Here, we can see that LLVM_BUILD_INSTRUMENTED=Frontend gives almost the same level of speedup as it did in the regular case, while LLVM_BUILD_INSTRUMENTED=IR performs much worse. This is probably intuitive and to be expected, but still is worth noting.

Thus, sharing/reusing a profile for cross compilation works quite well with LLVM_BUILD_INSTRUMENTED=Frontend. It doesn’t give the very best potential results, but it does give a quite decent speedup without needing to do a new profile.

PGO with mixed compiler versions

I also considered if one could do the instrumentation/profiling build with one version of Clang, and use that profile when doing an optimized build with a different version of Clang. (E.g. profiling on Linux with e.g. a Linux distro provided version of Clang, but using that profile for cross compilation with a different version of Clang from llvm-mingw.
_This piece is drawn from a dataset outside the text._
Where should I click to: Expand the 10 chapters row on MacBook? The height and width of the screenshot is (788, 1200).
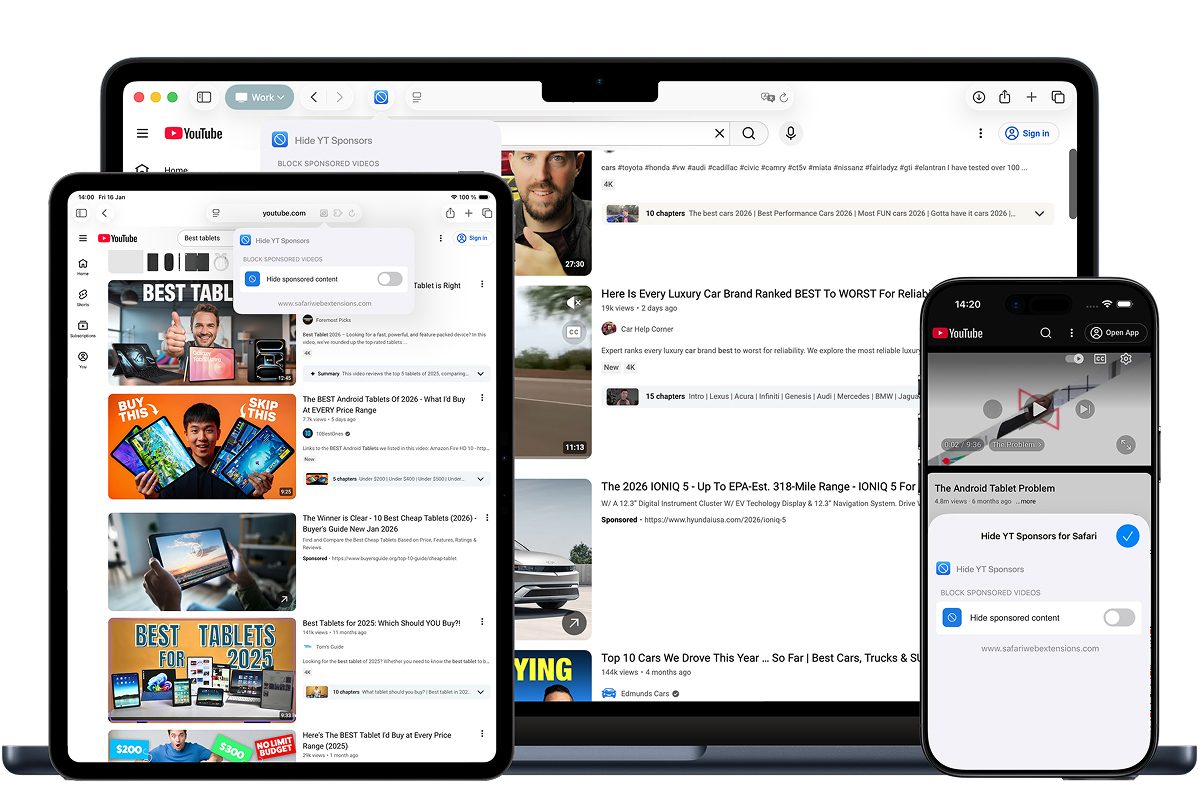1039,214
Or using it for doing an optimized build with Apple Clang.) In the end, I didn’t end up doing this, but the results are still worth noting.

For benchmarks of this scenario, see this commit for the benchmark and the results. Here I did single stage builds with the distro compilers from Ubuntu 22.04 (GCC 11 and Clang 14), and tested doing instrumentation/profiling with Clang 14 and optimized builds with Clang 20.

time speedup
GCC 11 19.664 0%
Clang 14 20.008 -1%
Clang 14, LTO 18.547 6%
Clang 14+20, PGO(Frontend) 15.444 27%
Clang 14+20, PGO(IR) 17.872 10%
Clang 14+20, LTO+PGO(Frontend) 14.468 35%
Clang 14+20, LTO+PGO(IR) 16.754 17%

The results are essentially the same as in the cross PGO case above; LLVM_BUILD_INSTRUMENTED=Frontend gives pretty much the same level of speedup as before, while LLVM_BUILD_INSTRUMENTED=IR gives worse results.

Summary

All in all; LLVM_BUILD_INSTRUMENTED=Frontend gives around 6% less speedup than LLVM_BUILD_INSTRUMENTED=IR. But it can give roughly the same level of speedup while reusing the profile while compiling for a different OS/architecture, and/or compiling with a different version of Clang - while LLVM_BUILD_INSTRUMENTED=IR gives worse results than Frontend if the compilation environments don’t match exactly.

6 Likes

I’m guessing the performance regression in IRPGO is simply due to mismatched profiles. You can build with -stats to see how many function have matching profiles. This should be the relevent statistic.

Yes, would guess so. And even with Frontend instrumentation, I would expect some amount of mismatches along the edges, anything that interacts directly with the system or arch specific headers. But the majority of the LLVM/Clang internal code should match, at least.

Hmm, right. I wasn’t familiar with this area; after a bit of poking around, I see that by building with -mllvm -stats, I can get such numbers printed out. It requires having the compiler built with assertions (or LLVM_FORCE_ENABLE_STATS enabled in cmake). So I guess e.g. the ratio of (NumOfPGOMismatch+NumOfPGOMissing)/NumOfPGOFunc would be interesting to gather. To properly get a sense of things, one would need to aggregate those numbers from the whole build.